··· SUPPLIED PASSAGE ···

The harness: what turns a model into an agent

A model on its own just returns text. To make it an agent you need a harness: the layer that hands the model its tools, runs the read-act-read loop, and manages subagents. People skip past this part, but it is where most of the real engineering lives.

I run pi, a local-first coding agent runtime, for two reasons. It points at local model endpoints instead of a cloud API, so the entire loop stays on my own hardware. And it supports subagents, which is the piece that makes the whole thing affordable. I spawn a fresh coder for one task, it works in its own clean context, and only its final report comes back to the orchestrator. The orchestrator never has to hold the coder's hundreds of tool calls in its own head.

In practice the orchestrator runs in the harness on the strong model. When it delegates, it spawns a coder subagent on the same model that does one task end to end and reports back. For a visual check it runs a small script that screenshots the page and asks the vision model to describe it, then judges that description itself. The harness is what makes "delegate, review, repeat" an actual program instead of a diagram. The same loop runs in other harnesses too, like Claude Code or Anthropic's Agent SDK. The pattern is the point, not the tool.

··· PROVIDED INFORMATION ···

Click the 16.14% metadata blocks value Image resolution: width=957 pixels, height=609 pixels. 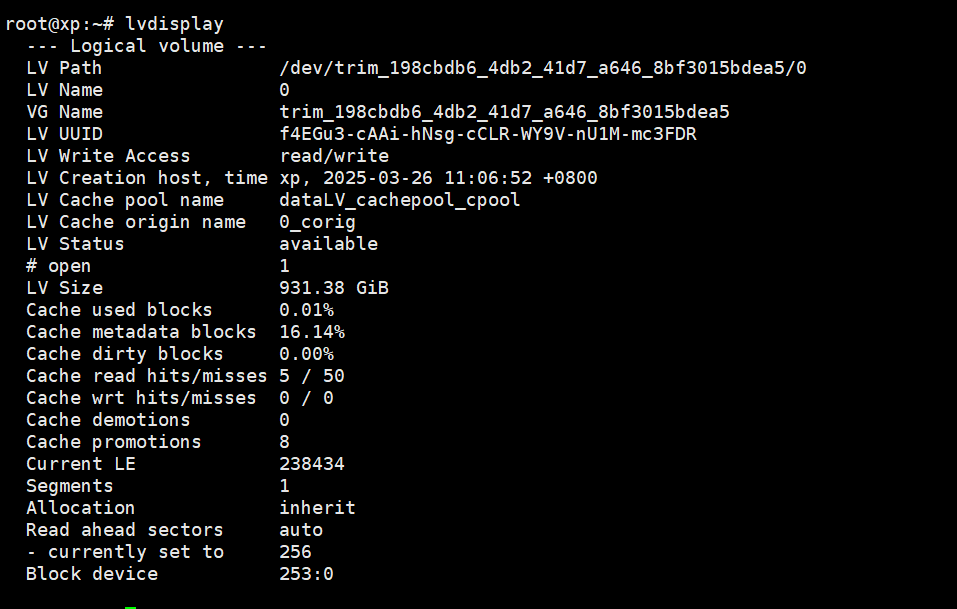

···
··· PROVIDED INFORMATION ···

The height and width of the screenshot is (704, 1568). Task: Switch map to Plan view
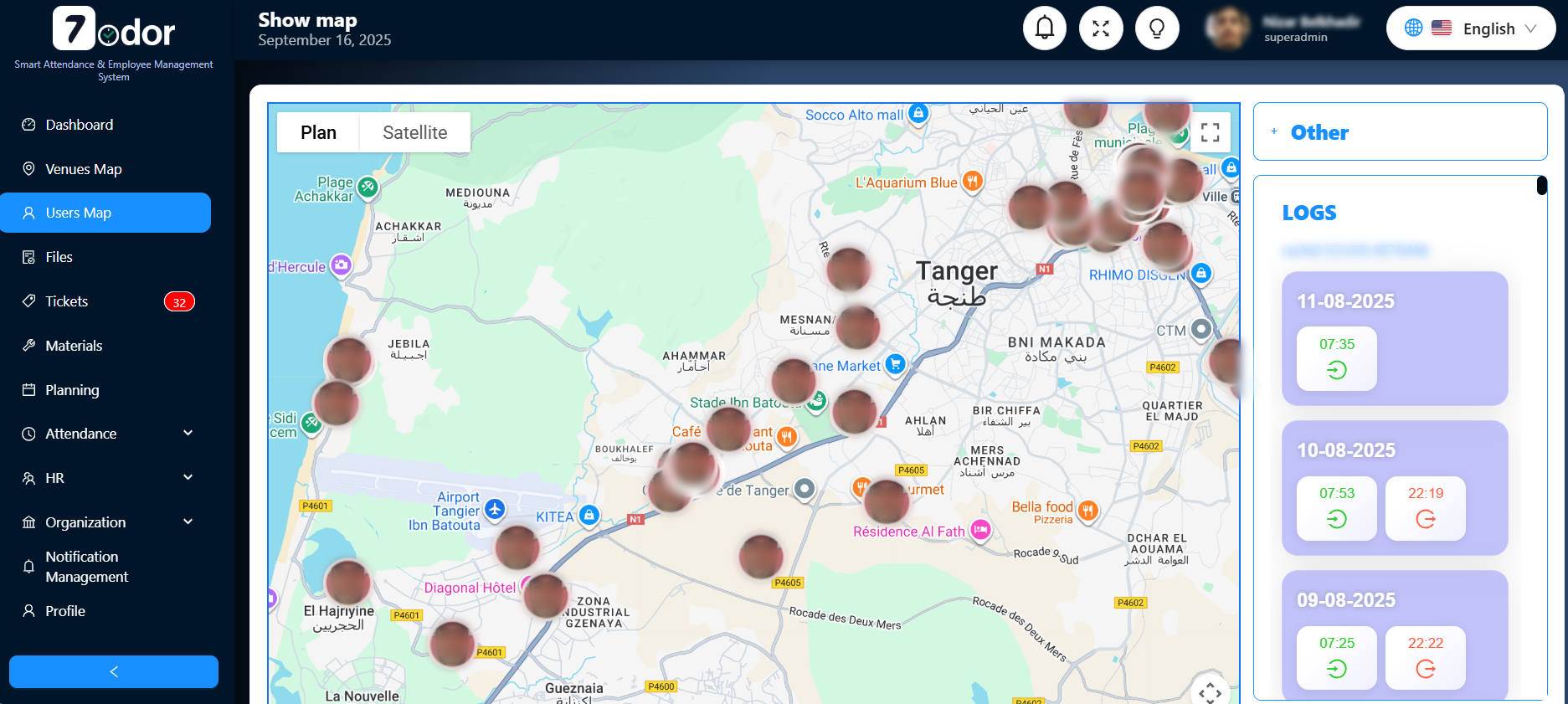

···

**EXERCISE 1**
Could you reproduce, word for word, the part of the harness passage that opens with the words containing "A model on its" and closes with "real engineering lives."?
**EXERCISE 2**
Which harnesses does the harness passage name?
**EXERCISE 3**
Can you carry the harness passage forward, starting right after its final sentence?

**ANSWER SPACE 1**
A model on its own just returns text. To make it an agent you need a harness: the layer that hands the model its tools, runs the read-act-read loop, and manages subagents. People skip past this part, but it is where most of the real engineering lives.

**ANSWER SPACE 2**
- pi
- Claude Code
- Anthropic's Agent SDK

**ANSWER SPACE 3**
The hardware and the wiring

None of this is exotic, but the layout matters.

The models run on a Mac Studio with 96GB of unified memory. That number is the real constraint of the whole project. It is what lets an 81GB coder and a 3GB vision model live in memory at the same time, and it is exactly why the vision model has to be tiny. The Studio does one thing, serve models, behind a standard chat-completions endpoint.

The agent runs on a different machine. It reaches the model endpoint across my home network through an SSH tunnel, so the inference server is never exposed past the machines that actually need it. That separation is on purpose. The inference box stays a dumb, dedicated appliance, while the agent, the editor, and the actual code live somewhere else. Headless Chrome runs next to the agent.

If you are doing this on a single machine, collapse all of it onto that one box. The split is a convenience for me, not a requirement of the design.

Standing it up

You need four things, none exotic:

• A local inference server that speaks the standard chat API, like LM Studio or Ollama. Anything works as long as your code can POST a prompt and get a completion.
• A capable coder model. Pick the strongest one that fits your hardware with room to spare for the vision model. Benchmark it on your own tasks before you commit (here is how I ran mine), and run that benchmark with a generous token limit and a generous timeout, or you will measure the harness instead of the model.
• A small vision model for the describer. It needs to read a screenshot and report what is on it. It does not need to be smart enough to judge, because it never will.
• Headless Chrome for the screenshots, driven by a small Puppeteer script that captures a desktop and a mobile viewport and collects the console. Use a fixed viewport, not full-page capture, or horizontal overflow quietly stops looking like overflow.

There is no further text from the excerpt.